Language and Life: A Review of The Translator
In many ways, language itself is at the heart of this novel.
In literature, as in life, mothers get blamed for just about everything. They are held responsible for being overly attentive, or not attentive enough; for providing bad examples, or establishing impossible standards; for staying with unworthy men, or leaving good men.
Such is the relationship between Hanne Schubert, the eponymous translator of Nina Schuyler’s most recent novel, and Hanne’s daughter, Brigitte, whom she hasn’t seen in six years. Brigitte blames her mother for her father’s death, and for sending her to a boarding school when she was most in need of Hanne’s love. Now Brigitte is hiding out somewhere, and only her brother knows the exact location.
The story opens with the widowed Hanne, alone in her apartment, fully engaged in translating a novel by “an up-and-coming Japanese author who is about to make his grand entrance into the American publishing world.” So intimately involved in the text is she, that she falls a bit in love with Jiro, the book’s protagonist. In real life, she has a casual arrangement with David, a married colleague at the university where she teaches, but she tends to prefer the characters who leap from the page into her imagination.
She can no longer communicate with David, however, after she falls and hits her head. Due to a brain injury, she is unable to access English or her childhood tongues, German and Dutch. Her Japanese ability, however, remains intact. This isn’t a problem when conversing with her adult son, whose father was Japanese, but she becomes isolated from everyone else, including her students. Although her son insists that she stay home until she has recovered, Hanne books a flight to Japan where she will be able to speak freely and where she has been invited to take part in a literary conference and discuss her latest translation. She will also have the opportunity to meet the Japanese writer of the book — the creator of the fictional character she has fallen in love with.
In many ways, language itself is at the heart of this novel. The characters are united — and divided — by language in its many aspects. Hanne herself is the daughter of a translator and has passed her linguistic gifts to her daughter: “Language, [Hanne] remembers her mother telling her when she was a girl, is the umbilical cord to other humans.” When Brigitte drops out of school, abandons her study of languages, and joins a cult, she is not only choosing a different career path, but also severing ties with her mother.
Thus language can be a bridge, but it can also be a means for transformation. Language is, after all, linked to culture. Hanne notes that she smokes only when she speaks French, eats dark rye bread only when speaking German, and pickled herring when she uses Danish. “I think I look my best when I’m speaking French,” she says at one point. “My clothes, my hair, my complexion, French brings out a shimmer.” When she speaks Japanese, “she could feel it shaping her private mental life into something more demure, indecisive, even wishy-washy.

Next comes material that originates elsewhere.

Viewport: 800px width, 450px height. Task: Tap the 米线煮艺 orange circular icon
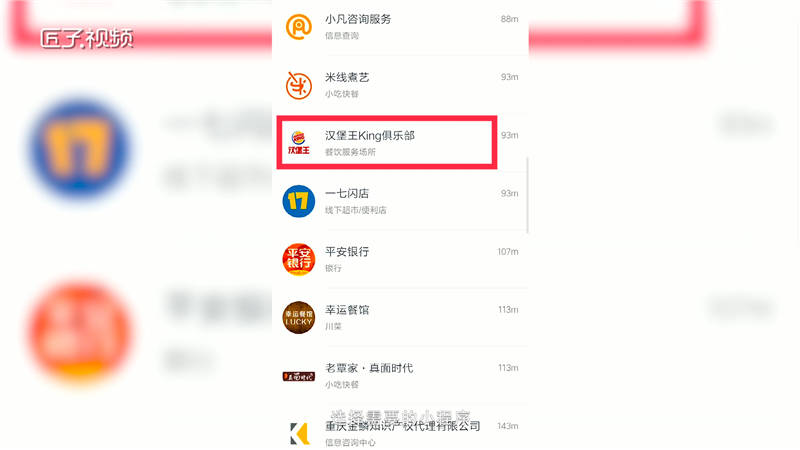click(298, 85)
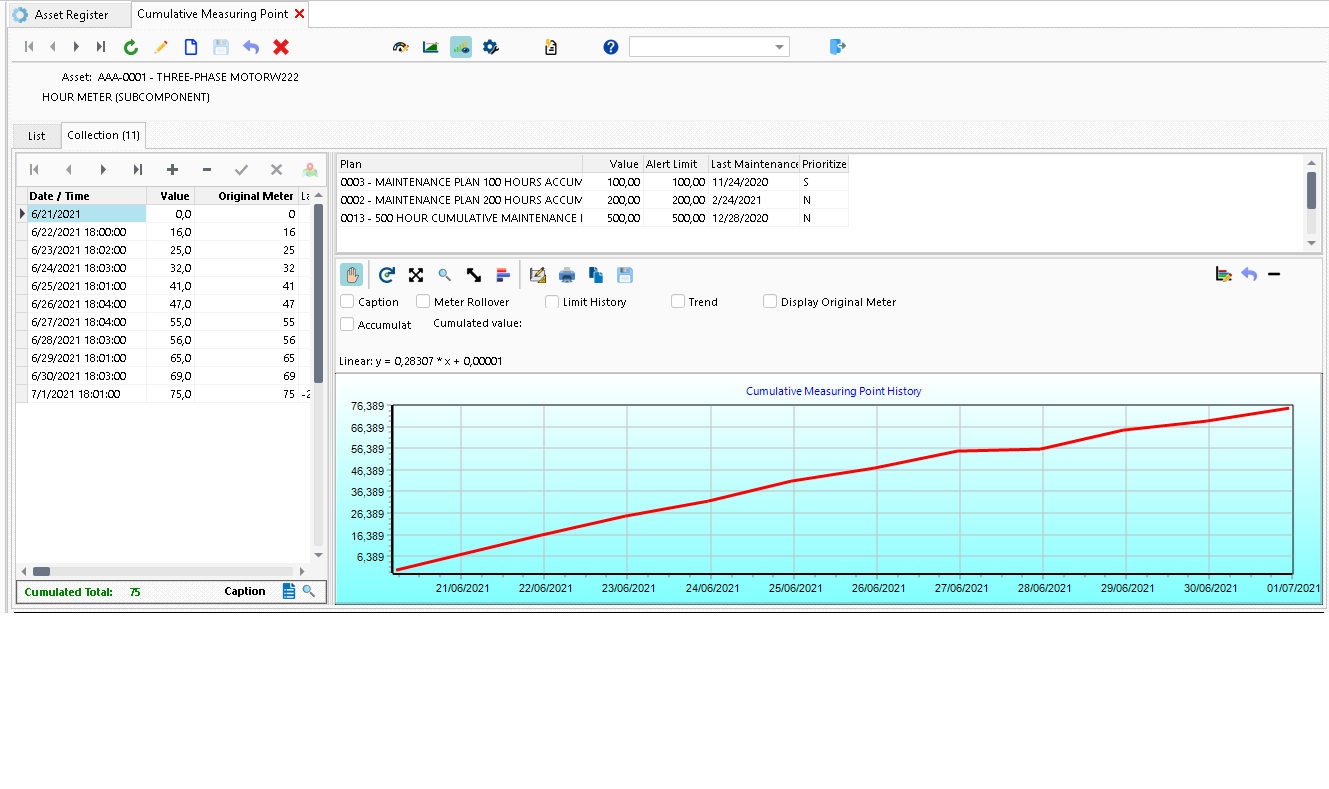Image resolution: width=1329 pixels, height=789 pixels.
Task: Collapse the chart panel with the minus icon
Action: pyautogui.click(x=1274, y=272)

It would do no good to think this way, especially in dog-eat-dog American where the winner takes all.”
While in Tokyo, at the literary conference, she meets the author of the novel she has been translating. Although she expects to find in him a kindred spirit, to her great surprise, he believes that she has corrupted his work. Suddenly, her confidence is shaken, her professional reputation damaged, and her entire future as a translator is at risk. In an attempt to disprove him, or not, she endeavors to meet the Japanese Noh actor who allegedly inspired the character Jiro.
She manages to find the actor, Moto Okuro, a charismatic man with a birthmark in the shape of Montana, and becomes his house guest. Without the distraction of work, Hanne’s thoughts turn increasingly to her daughter. Moto convinces her to seek out Brigitte before it’s too late. But before she can find her daughter, Hanne must confront her mistakes in translation and in mothering.
The Translator is a smart and sophisticated novel. Schuyler is clearly familiar with Japanese culture and language, referring at times to Heian court poetry, the finer points of Noh theater, and of literary translation. Moreover, Schuyler offers a nuanced portrait of human relationships. This book should appeal to anyone interested in the power of words.